More than a dozen potential exporters of liquefied natural gas (LNG) have applied to export as much as 28 billion cubic feet a day. We now produce about 73 Bcf a day.

Meanwhile, U.S. manufacturers object to the prospect of exports, counting on cheaper gas feedstock to pull off their renaissance. The question becomes which path creates the most jobs and adds more to our GDP?

This month the Department of Energy will be reviewing a study on LNG exports it commissioned from NERA Economic Consulting. After analyzing 63 scenarios, NERA concluded exports would be good for the overall economy in all scenarios, but it warned that gas prices would indeed rise for end users by as much as $1 per Mcf.

The DOE also will rule later this year on who will be allowed to export LNG and in what quantities. Nothing much will happen yet to move actual molecules—that’s several years down the road.

It’s ironic—low gas prices here are a boon to the proposed manufacturing plants that use gas. Those same low prices encourage producers to drill for oil instead (eventually threatening supply) or, to export the stuff abroad where gas commands two to three times as much.

“Industry has announced over 100 capital investments representing over $90 billion in spending and millions of new jobs, predicated on abundant and affordable natural gas…,” said Dow Chemical Co. chairman and chief executive officer Andrew N. Liveris at press time. Dow has announced some $4 billion of new chemical plants to take advantage of low-priced gas.

Liveris and other manufacturers slammed NERA’s report. He said it was flawed, misleading and failed to take into account the surge in manufacturing that U.S. natural gas could support. Exporting LNG creates jobs, but creating jobs on the factory floor ripples through the economy with far more impact.

Another theme for 2013 is that gas production will continue to climb as more wells are hooked up, with the decline in production from a lower gas rig count just now starting to be recorded in the Haynesville.

A recent Barclays’ analyst report says, “…strong growth of associated gas, debottlenecking, and the backlog of drilled-but-uncompleted wells that carried Lower 48 dry-gas output higher in 2012 will continue to do so in 2013.” The report indicates coal displacement should be about the same this year as in 2012. “This makes room for gas prices to recover from this year’s levels, but only modestly. We expect natural gas prices to average $3.70 per MMBtu in 2013.”

In September, Lower 48 production rose to 73.1 Bcf day, largely thanks to the Marcellus reaching 8.5 Bcf a day as more wells get hooked up to new gathering lines and more compression is installed.

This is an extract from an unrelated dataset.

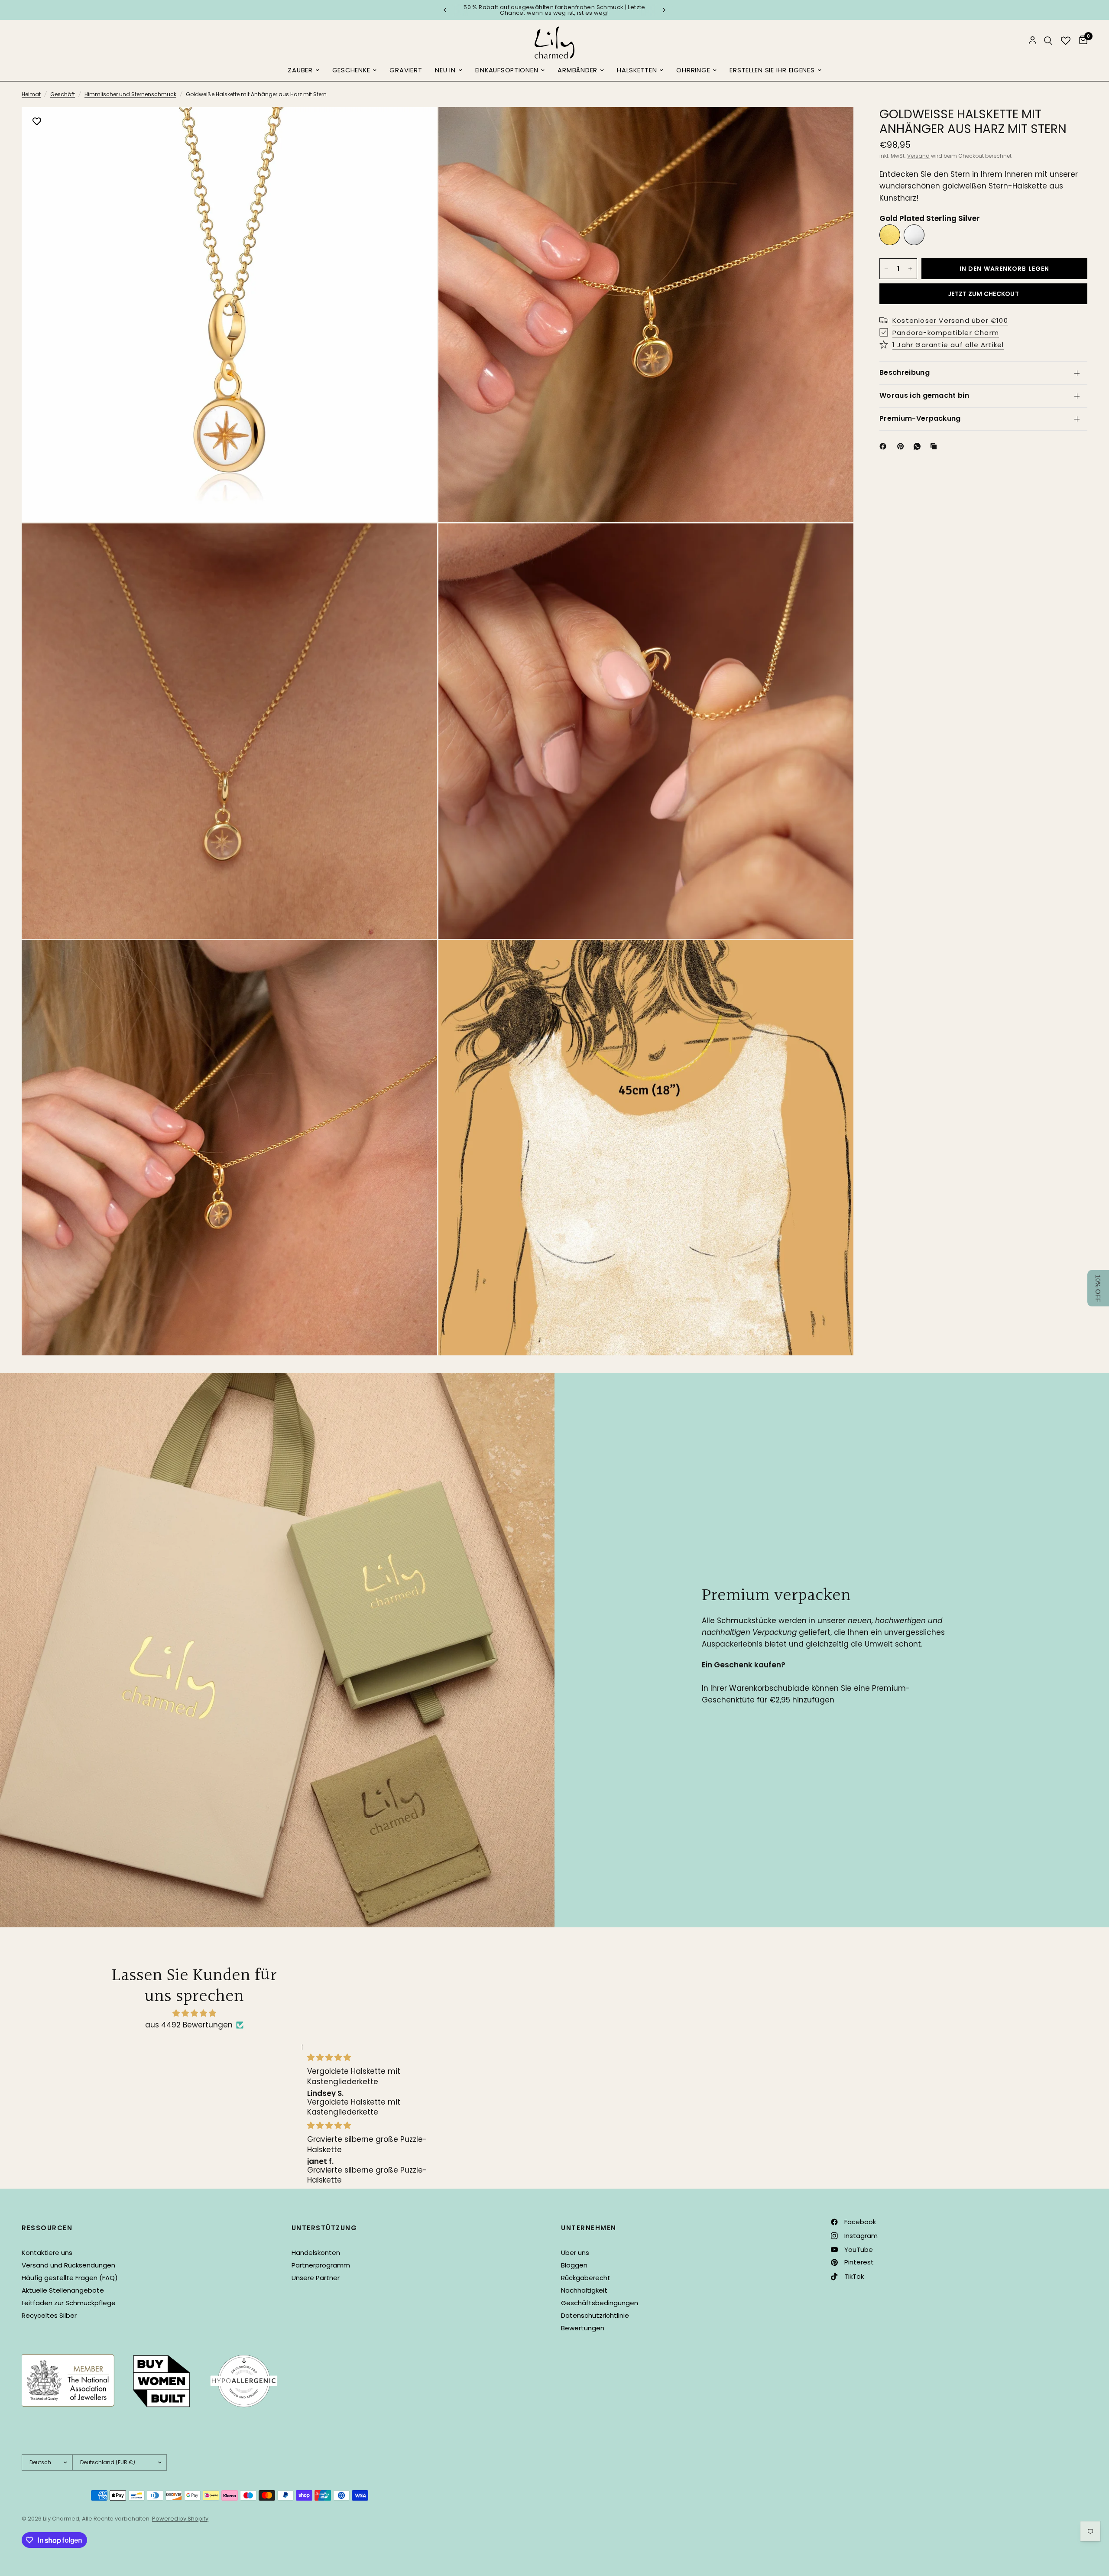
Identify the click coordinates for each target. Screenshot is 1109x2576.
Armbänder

Standard & Poor’s also sees gas below $4 per thousand in 2013, unless something in the supply-demand balance changes dramatically. The Energy Information Administration at press time said the U.S. becomes a net exporter earlier than it estimated a year ago. “Because quickly rising natural gas production outpaces domestic consumption, the U.S. will become a net exporter of liquefied natural gas in 2016 and a net exporter of total natural gas (including via pipelines) in 2020,” according to the EIA’s Annual Energy Outlook 2013, released in early December.